PG: Well, the thing I would like to advise the central bank is in respect of importing cash, there may not be a need to import. Like the central bank has always said: “We would want to import lower denominations of $1 and $2, which are very difficult to trade on the market, because as we speak right now if you got $1 or $2 you are unlikely to get a premium on that one.”

Why can’t they import $1 and $2? I know there is a cost element, but the long-term effect is that it will be traded in the economy, it will exchange hands in the economy because people do not differentiate between a $2 bond and $2 United States dollar note. Naturally, we will not differentiate and will exchange that money.

But, if they import $10 or $20 people will hold on to that money and they do not trade it or use it for purchases, but to trade the money itself.
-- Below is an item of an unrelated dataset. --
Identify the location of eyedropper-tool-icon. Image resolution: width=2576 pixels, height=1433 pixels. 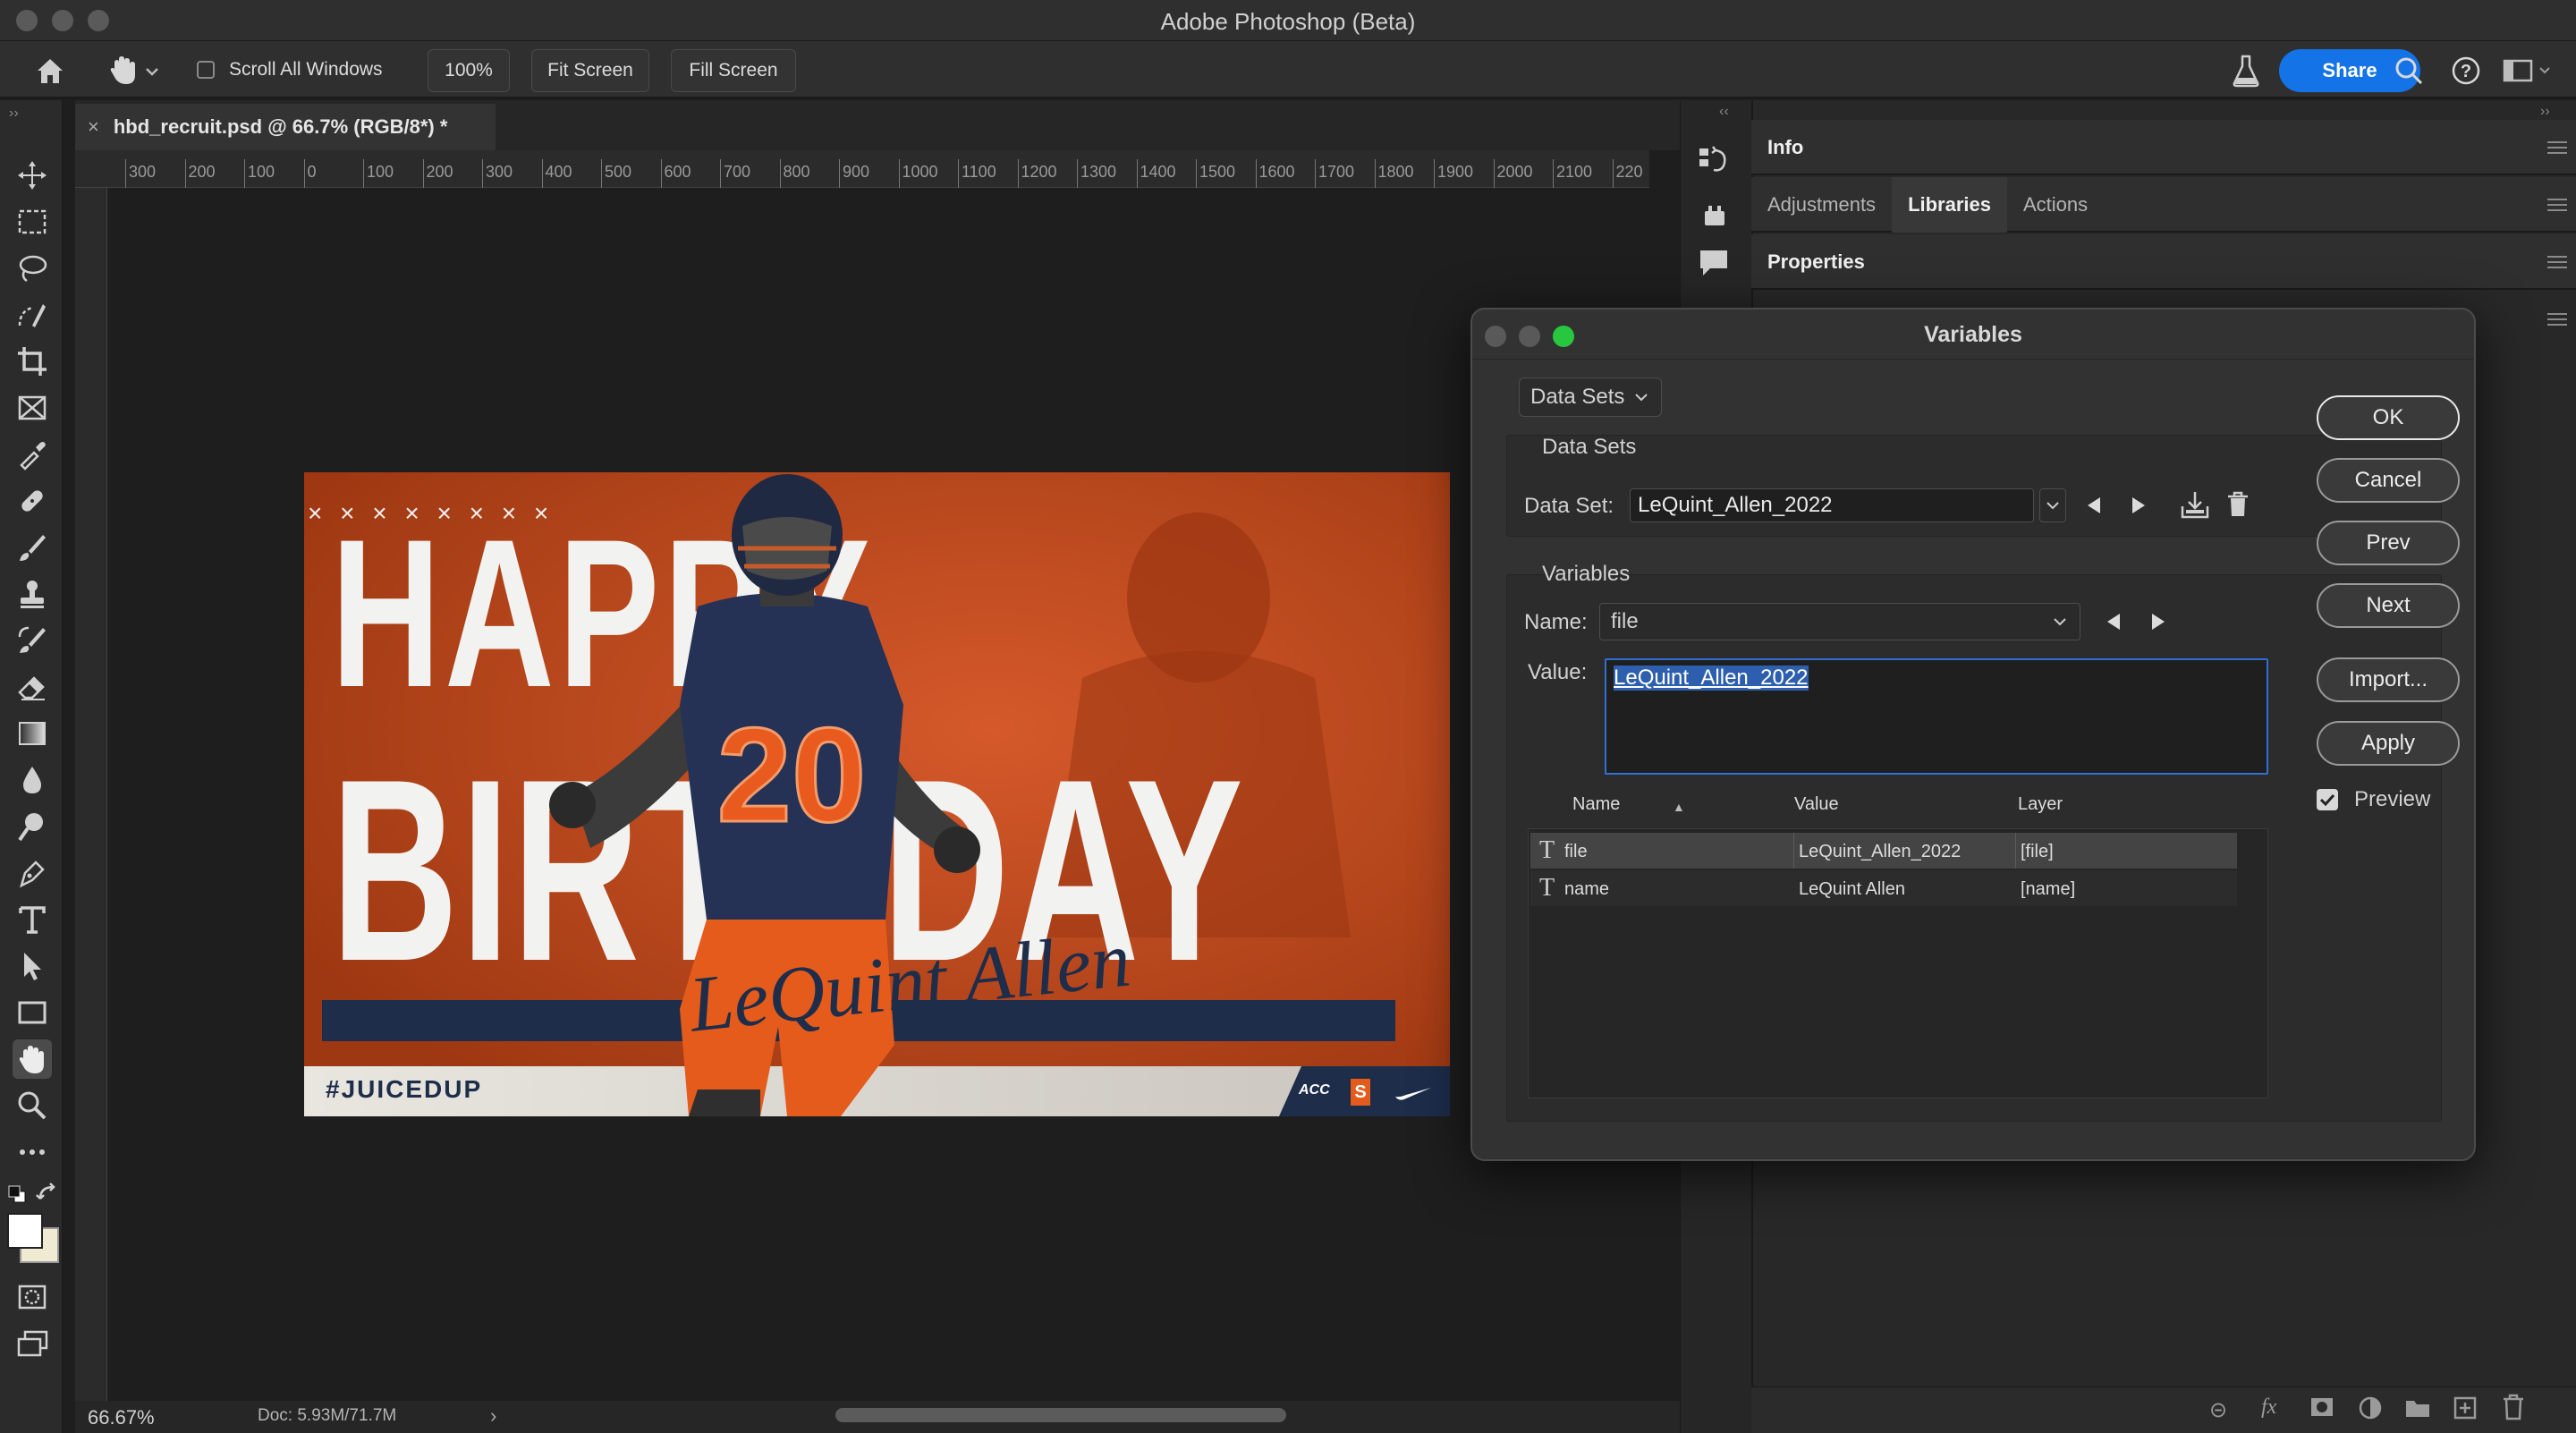
(32, 454).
So why can’t the reserve bank not reduce its importation of cash, leave it for nostro and settle payments for imports? We have got genuine invoices to pay outside the country and it is better that way. Whatever they import should be strictly on smaller denominations.

ND: Is that because on a smaller denomination it will be harder to put a premium?

PG: It will be harder because on smaller denominations you cannot put a premium on $1 and it is also harder to externalise, I think that should be implemented by the central bank.

ND: Otherwise we risk going into hyperinflationary mode?

PG: That is a real risk, but we do not want to get there because we thought dollarisation was going to take care of that, but it is manifesting in a different and unexpected way. We may fail to realise the benefits of dollarisation and be forced out of this dollarisation.

I think these are some of the things we should be working on.

The bigger picture is that we do not have foreign currency, but what is disturbing is that whilst there are reported improvements in respect of the inflows of foreign currency, it does not reflect on what is happening on the ground.